What these protection measures have in common is that they typically generate what looks like over-engineered solutions. They are designed for a certain set of events — the once-in-a-lifetime storm or the once-in-a-century flood. When those events occur, the engineering seems worthwhile. But, in their absence, there is cause to wonder. For many years, Freakonomics authors Steven Levitt and Stephen Dubner pointed out how life vests and rafts on aircraft — not to mention the safety demonstrations of each — appeared wasteful, given that no aircraft had successfully landed on water. Then, in 2009, Captain Sullenberger landed a US Airways plane with no working engines on the Hudson River. Does that one example of a low-probability event make the precautionary life vests worth it?
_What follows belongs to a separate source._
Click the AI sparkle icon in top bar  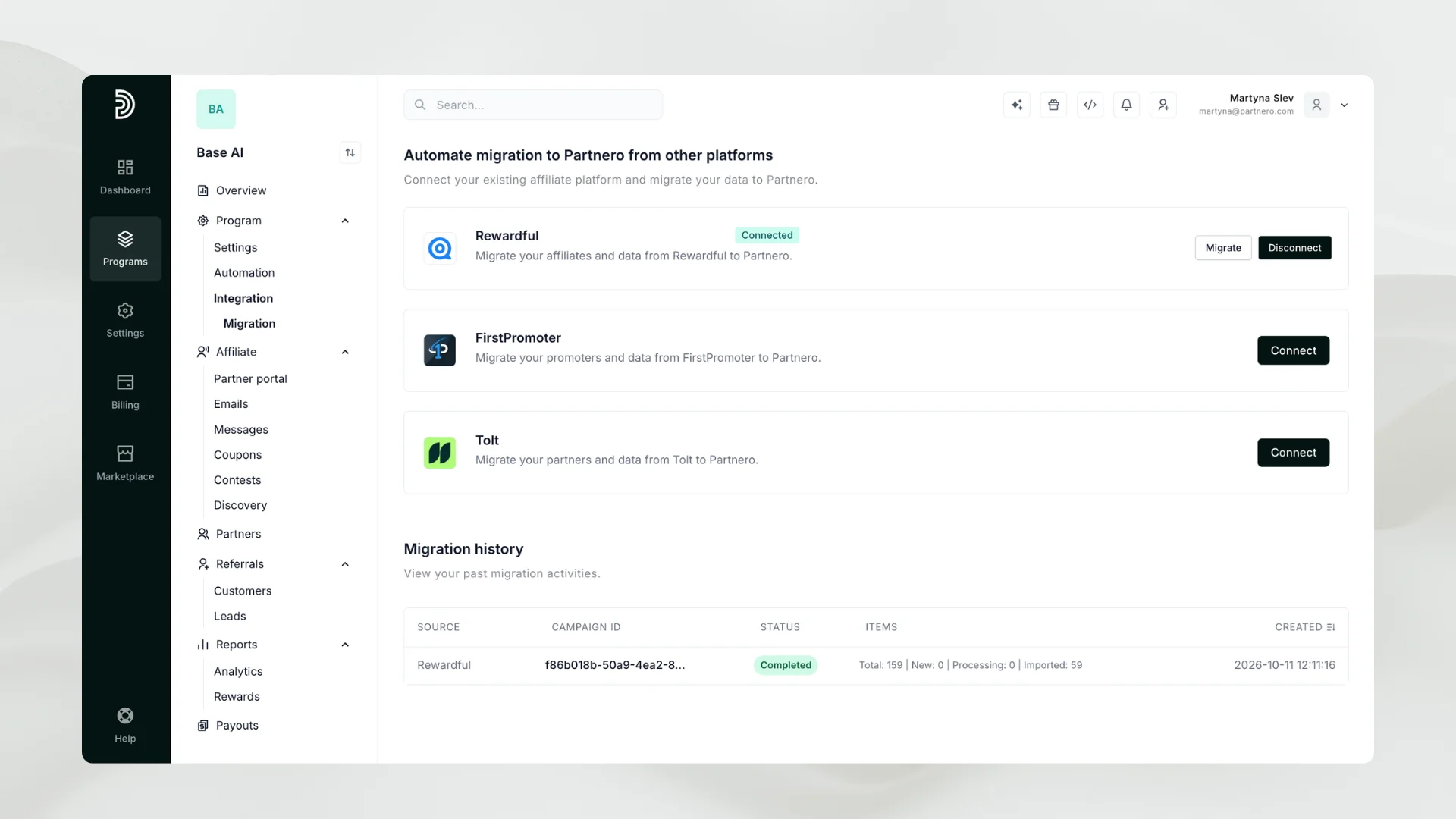pos(1017,105)
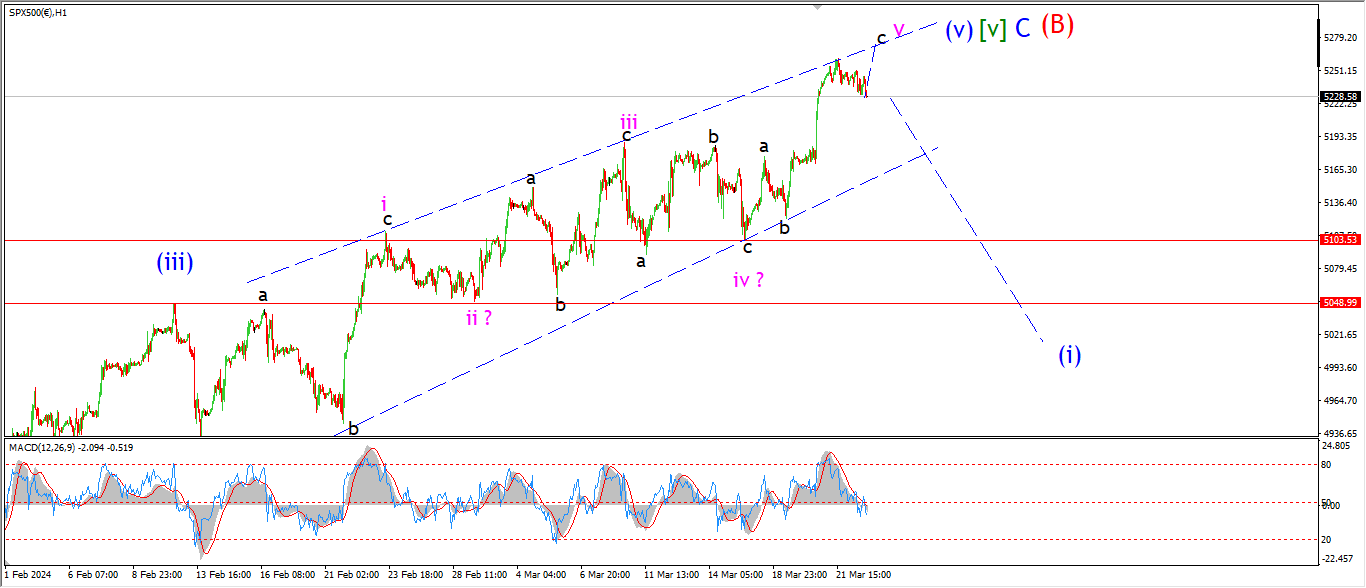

It is hard to know. But we cannot conclude that the absence of a possible outcome causes us to assess the probability of that outcome at zero.
Levitt and Dubner’s main point, however, is that while it is often possible when protection measures are employed to assess the likelihood or change in the likelihood of underlying uncertainty over time, it is not possible to measure whether the investments made to reduce the probability of a consequence are excessive, as the very risk management strategy employed takes away that information. It is entirely possible that too much is wasted on something that, for other reasons, is no longer high risk at all.